|
 |
nemesis escreveu:
> Perhaps I should bring on Jon Harrop to the rescue. :)
well, and truly I did:
from: Jon Harrop <jon### [at] ffconsultancy com>
to: namekuseijin <nam### [at] gmail com>
date Tue, Jun 2, 2009 at 9:49 PM
subject Re: ocaml benchmark going bad
On Tuesday 02 June 2009 22:19:53 you wrote:
> Hey, man. Thought you'd like to know about this:
>
> http://metamatix.org/~ocaml/price-of-abstraction.html
>
> Don't know how old it is but seemingly OCaml is taking a beating by
> both C++ and Scala on a mandelbrot implementation. Perhaps the author
> forgot some options to the ocamlopt compiler?
>
> saw it in the povray newsgroups:
>
http://news.povray.org/povray.off-topic/thread/%3C4a256d90%241%40news.povra
>y.org%3E/
Hi,
The author claims that the programs are equivalent when they are not and
makes many completely false statements as a consequence. Objectively, he
should have asked for peer review but, actually, he could have written
decent OCaml code just by copying any of the many efficient Mandelbrot
benchmarks written in OCaml that are freely available on the web.

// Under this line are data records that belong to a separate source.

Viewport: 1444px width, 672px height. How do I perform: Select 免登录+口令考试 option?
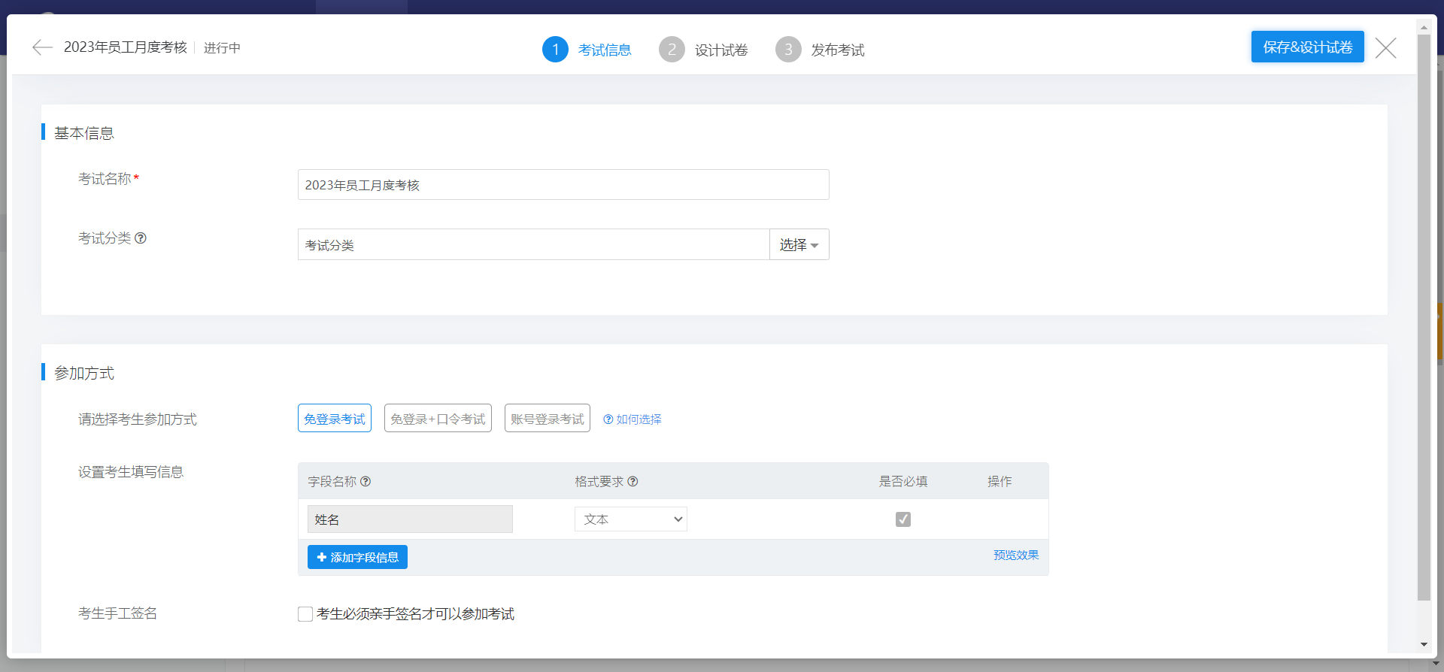[438, 419]
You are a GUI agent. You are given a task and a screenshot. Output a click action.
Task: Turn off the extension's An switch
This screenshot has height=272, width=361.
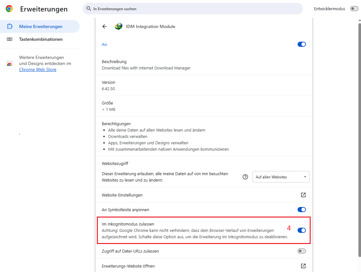tap(301, 44)
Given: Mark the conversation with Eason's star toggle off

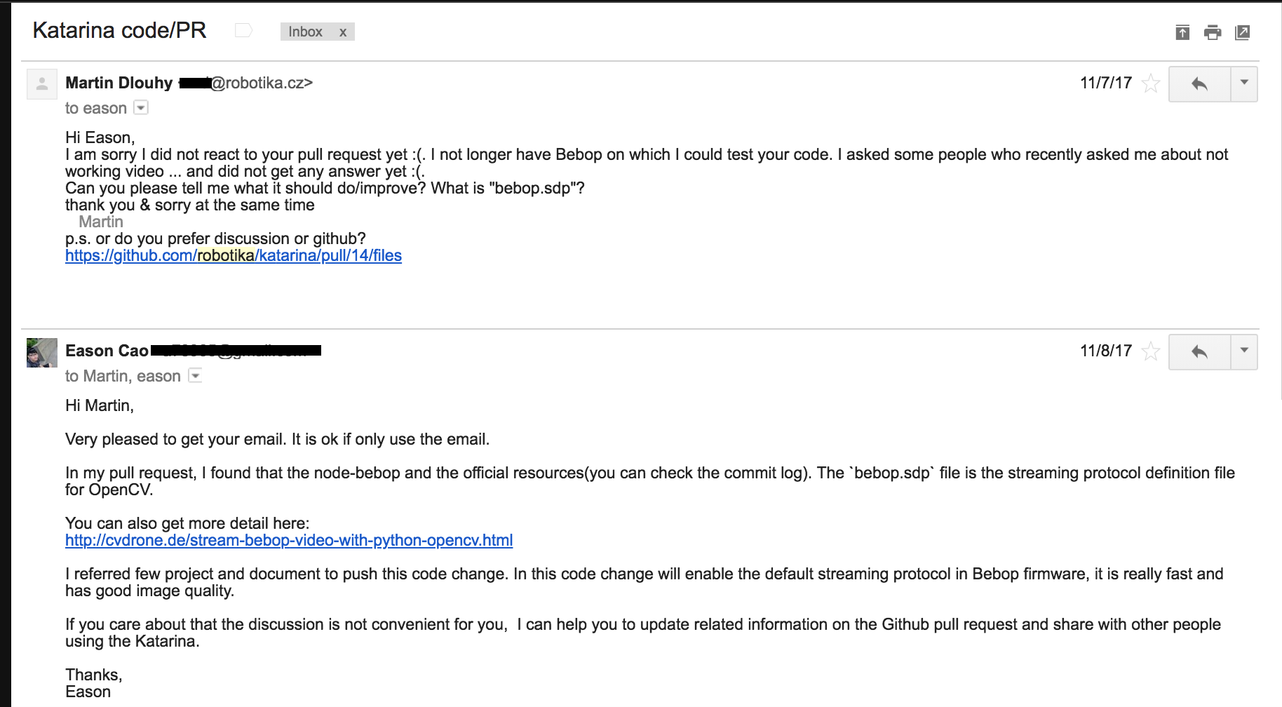Looking at the screenshot, I should point(1150,351).
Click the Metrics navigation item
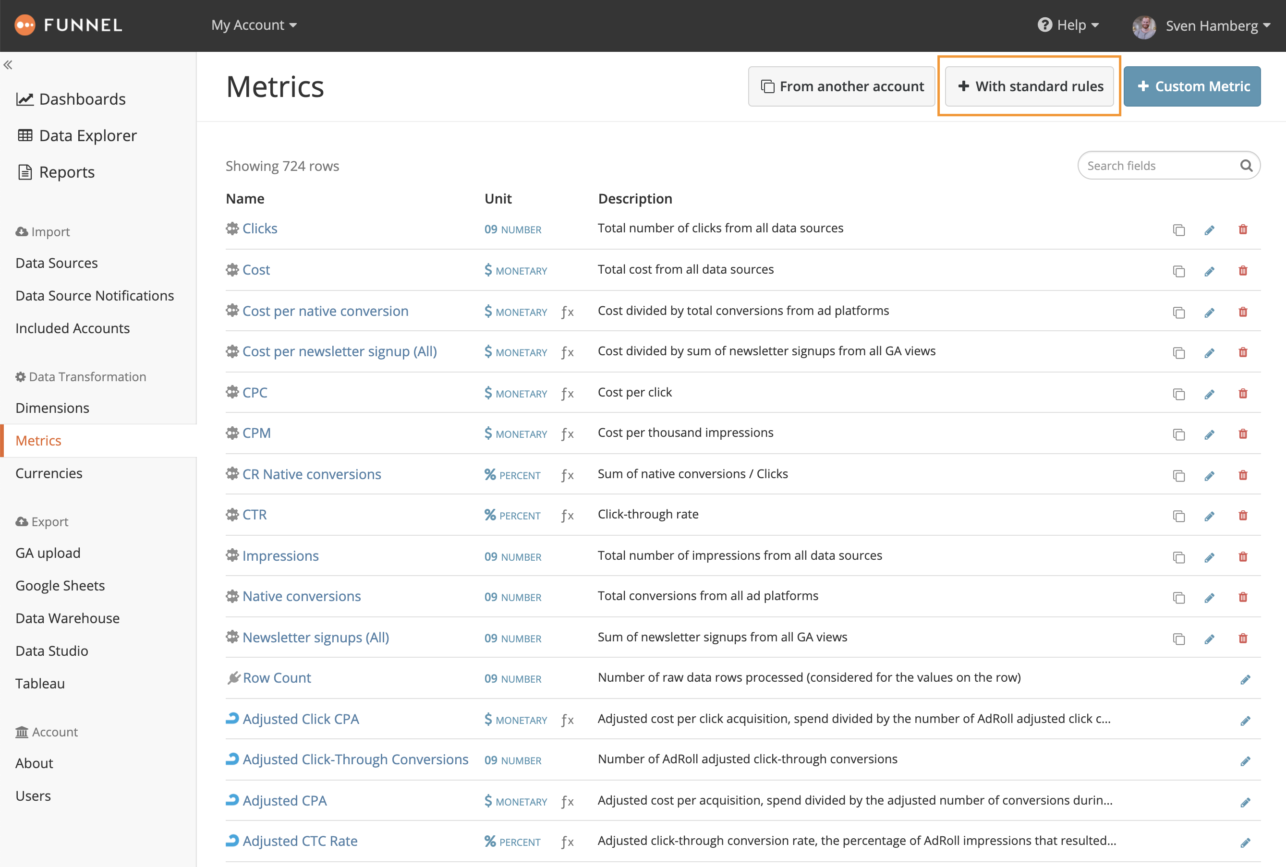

Firstly, he uses a simple and efficient imperative loop in the C++:
int iters1(int max_iter,double xc,double yc) {
double x = xc;
double y = yc;
for(int count = 0;count<max_iter;count++) {
if( x*x + y*y >= 4.0) { return count; }
double tmp = x*x-y*y+xc;
y = 2.0 * x * y + yc;
x = tmp;
}
return max_iter;
}
Great. I'd expect to see a simple imperative and efficient loop in OCaml
but the OCaml code he describes as "equivalent" is actually completely
different:
let iters1 max_iter xc yc =
let rec aux count x y =
if count = max_iter then max_iter else begin
if x *. x +. y *. y >= 4.0 then count else
aux (count+1) (x *. x -. y *. y +. xc) (2.0 *. x *. y +. yc)
end in
aux 0 xc yc
Eh? He's used a nested recursive function for no reason and that has
introduced two radical differences compared to the C++:
1. OCaml does not unbox floats across function boundaries like this so
the floats are needlessly allocated and deallocated at every iteration
in the OCaml. In comparison, the C++ does no heap allocation.
2. His nested function is not self-contained: it captures xc and yc from
its environment. So this is compiled into a closure (a concept that does
not exist in C++, of course) incurring allocation and making every
single function invocation in the inner loop several times more
expensive. In comparison, the C++ does direct function calls to
statically-known locations.
No problem, I thought. This was obviously written by a C++ guy who
doesn't know OCaml. But then I saw his OOP example in C++:
class Complex {
public:
Complex(double xc,double yc) : x(xc), y(yc) { }
double norm_square() {
return x*x+y*y;
}
Complex operator*(const Complex &other) {
return Complex(x*other.x-y*other.y,
x*other.y+y*other.x);
}
Complex operator+(const Complex &other) {
return Complex(x + other.x, y + other.y);
}
private:
double x;
double y;
};
int iters2(int max_iter,double xc,double yc) {
Complex c(xc,yc);
Complex z(xc,yc);
for(int count = 0;count<max_iter;count++) {
if( z.norm_square() >= 4.0 ) { return count; }
z = z * z + c;
}
return max_iter;
}
His overloaded * does not implement multiplication correctly but, more
importantly, he forgot that objects in C++ are represented by pointers.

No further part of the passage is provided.